Acutely drawn personalities, snappy dialogue, and plenty of humor have reliably characterized the stage work of John Patrick Shanley (Doubt, Moonstruck) over time. That’s what makes the strained and confused The Pushover, his new full-length one-act, so disappointing. A zany story of three women entangled in an erotic web of business, crime, and relationship chaos, it might conceivably have worked if it had gone all the way into absurdity. But played straight, this script and these characters with all their yelling just don’t make sense.
That forces the cast, which includes Rebecca De Mornay of ’80s and ’90s movie fame, to have to work too hard – to act too hard – trying to manifest depth and pathos that simply aren’t there. The Pushover did mostly hold my attention, but mostly because I kept expecting the story to click somehow, for logic or at least sense to emerge.

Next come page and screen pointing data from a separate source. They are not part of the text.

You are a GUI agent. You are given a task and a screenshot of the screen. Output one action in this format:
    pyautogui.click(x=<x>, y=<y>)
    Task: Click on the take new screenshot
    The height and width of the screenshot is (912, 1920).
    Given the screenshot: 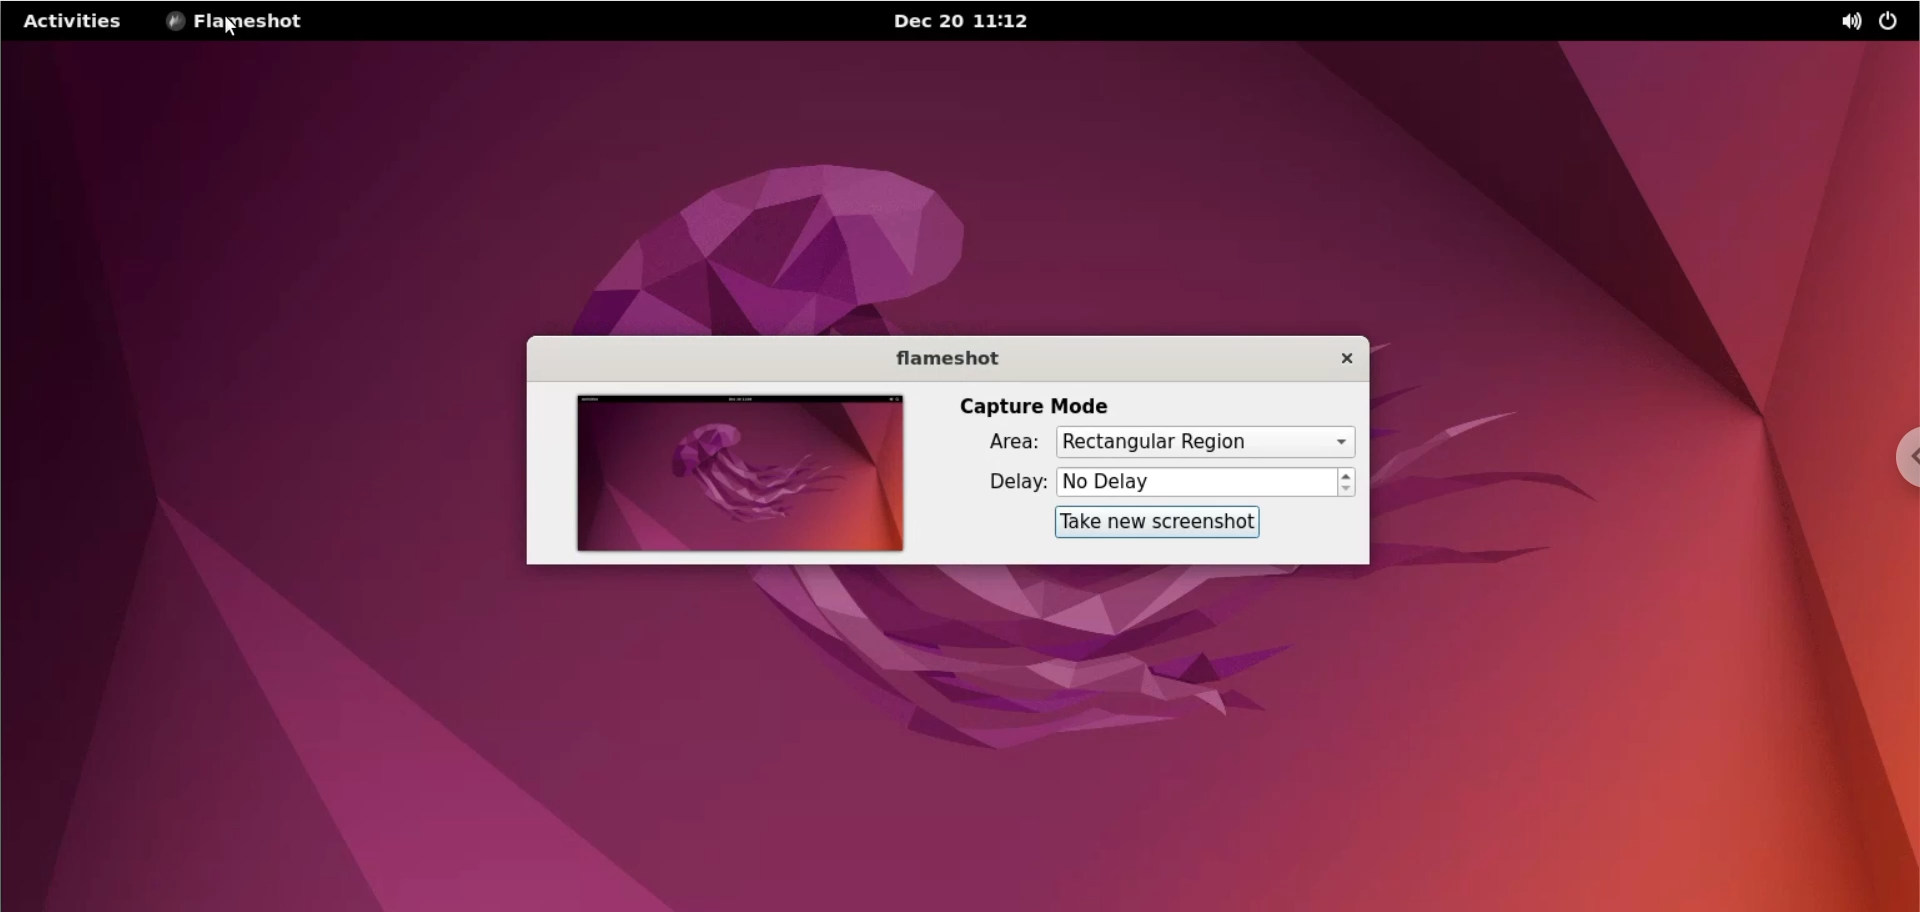 What is the action you would take?
    pyautogui.click(x=1157, y=524)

De Mornay plays Evelyn, a manipulative, cruel and possibly sociopathic woman who has escaped a marriage to an apparently equally awful man into a series of relationships with women. Though she has no empathy for others, we do come to see Evelyn’s own vulnerability and a long-hidden key to her personality eventually. But the play and De Mornay’s fiery yet somehow static performance don’t give us reason to care.

Christina Toth (Shawn Salley Photography)
First, though, me meet Pearl (hotly embodied by Di Zhu), an ex of Evelyn’s who remains under the older woman’s sway. To a therapist (played woodenly by Christopher Sutton) she unpeels some of her psyche: She’s a chef and entrepreneur, religious and volatile.
Then we’re at Evelyn’s residential spa where Evelyn has summoned Soochi (Christina Toth), an ex-lover and business partner of Pearl’s who has fleeced Pearl out of all her money. Toth’s performance is satisfyingly dangerous for a while, making the story come to life briefly and haltingly, but as the tale grows more unlikely, we start to realize that all that acting is signifying nothing much. Pearl especially is a figure I found myself really wanting to like, but her stubbornness and inability to see what was right in front of her grew impossible to believe after a while – the character isn’t given adequate realistic depth.
The story ultimately tries to draw a dichotomy between “good” and “bad” people. The mystery is whether Soochi is truly a manipulative schemer, like Evelyn, or whether she has a heart, or a “soul” in the play’s parlance, that’s merely been subsumed by desperate circumstances. Pearl, for her part, refuses to believe that either of the other women is a truly bad person, even in a climactic scene where violence breaks out. And what about Pearl herself? Her hands aren’t exactly clean in all the mishigas. But none of it makes character-sense any more than the play makes story-sense.
The laughs are few and of the cheapest insult-comedy kind. We wait and wait for something to solidify. In the end it’s not Soochi who lacks a soul, nor Evelyn. It’s The Pushover.
The Pushover is at the Chain Theatre through April 26.